I have this list of strings:
x = ['+27', '05', '1995 F']
I want some code that outputs this:
['+', '27', '05', '1995', 'F']
I was thinking about using the .split()
function on the last element so I wrote this code:
x=['+27', '05', '1995 F']
x[2]=x[2].split()
This outputs:
['+27', '05', ['1995', 'F']]
How do ensure the 2nd element is not a sub-list, and instead output this?
['+27', '05','1995','F']
Should I use insert
and del
?
I wrote this for the first element using insert
and del
:
x=x.split("/")
x.insert(0,x[0][0])
x.insert(1,x[1][1:])
del x[2]
This outputs:
['+', '27', '05', '1995 F']
Is there a better way?
Here's a solution using itertools.groupby()
and str.isdigit()
in a list comprehension:
>>> from itertools import groupby
>>> x=['+27', '05', '1995 F']
>>> [''.join(g).strip() for s in x for k, g in groupby(s, str.isdigit)]
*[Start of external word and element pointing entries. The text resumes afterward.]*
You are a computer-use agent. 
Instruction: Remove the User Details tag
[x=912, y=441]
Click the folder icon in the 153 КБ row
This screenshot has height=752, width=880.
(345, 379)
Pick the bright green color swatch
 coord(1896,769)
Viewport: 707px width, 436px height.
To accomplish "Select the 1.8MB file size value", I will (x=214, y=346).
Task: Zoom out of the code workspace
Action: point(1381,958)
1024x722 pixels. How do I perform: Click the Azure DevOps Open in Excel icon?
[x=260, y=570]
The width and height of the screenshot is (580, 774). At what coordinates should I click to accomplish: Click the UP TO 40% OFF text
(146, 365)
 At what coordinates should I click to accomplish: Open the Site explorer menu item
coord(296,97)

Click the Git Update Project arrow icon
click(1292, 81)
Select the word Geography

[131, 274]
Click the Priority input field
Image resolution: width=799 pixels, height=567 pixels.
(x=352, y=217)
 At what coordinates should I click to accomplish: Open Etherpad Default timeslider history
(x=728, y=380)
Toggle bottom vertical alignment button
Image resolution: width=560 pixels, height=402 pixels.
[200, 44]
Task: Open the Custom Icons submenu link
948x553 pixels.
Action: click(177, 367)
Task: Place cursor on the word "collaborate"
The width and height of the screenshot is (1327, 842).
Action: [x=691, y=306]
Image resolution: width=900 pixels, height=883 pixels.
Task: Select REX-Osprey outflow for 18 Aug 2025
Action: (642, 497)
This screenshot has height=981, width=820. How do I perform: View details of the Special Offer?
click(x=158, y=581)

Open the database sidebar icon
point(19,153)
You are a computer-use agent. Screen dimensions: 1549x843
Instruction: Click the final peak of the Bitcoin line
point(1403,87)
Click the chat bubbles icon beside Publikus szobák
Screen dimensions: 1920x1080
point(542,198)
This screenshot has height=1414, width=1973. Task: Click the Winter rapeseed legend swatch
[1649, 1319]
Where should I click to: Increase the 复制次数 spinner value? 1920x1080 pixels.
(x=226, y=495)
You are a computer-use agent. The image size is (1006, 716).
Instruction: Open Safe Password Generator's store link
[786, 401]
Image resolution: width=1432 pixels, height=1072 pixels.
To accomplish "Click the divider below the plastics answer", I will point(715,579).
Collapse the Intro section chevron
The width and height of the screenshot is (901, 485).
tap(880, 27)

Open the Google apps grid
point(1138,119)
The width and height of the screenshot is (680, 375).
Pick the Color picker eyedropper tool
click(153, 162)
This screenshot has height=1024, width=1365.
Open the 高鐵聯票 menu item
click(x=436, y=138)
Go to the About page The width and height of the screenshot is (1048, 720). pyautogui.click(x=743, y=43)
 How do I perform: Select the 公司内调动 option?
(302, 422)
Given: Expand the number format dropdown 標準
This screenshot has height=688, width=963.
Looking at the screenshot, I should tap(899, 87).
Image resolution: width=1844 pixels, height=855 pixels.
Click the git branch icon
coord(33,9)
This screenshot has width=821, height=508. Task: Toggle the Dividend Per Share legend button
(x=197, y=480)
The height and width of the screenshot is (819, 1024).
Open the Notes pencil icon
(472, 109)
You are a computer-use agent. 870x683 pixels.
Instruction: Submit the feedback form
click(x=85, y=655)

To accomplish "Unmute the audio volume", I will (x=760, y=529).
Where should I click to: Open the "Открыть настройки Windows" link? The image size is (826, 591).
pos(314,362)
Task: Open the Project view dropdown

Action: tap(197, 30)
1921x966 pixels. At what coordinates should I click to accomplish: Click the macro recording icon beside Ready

['+', '27', '05', '1995', 'F']
This works by splitting each string in x
into groups of characters based on whether they're digits or not, then joining those groups back into strings, and finally stripping whitespace from the resulting strings.
As you can see, unlike the other solutions presented so far, it splits '+27' into '+' and '27' (as your question says you want).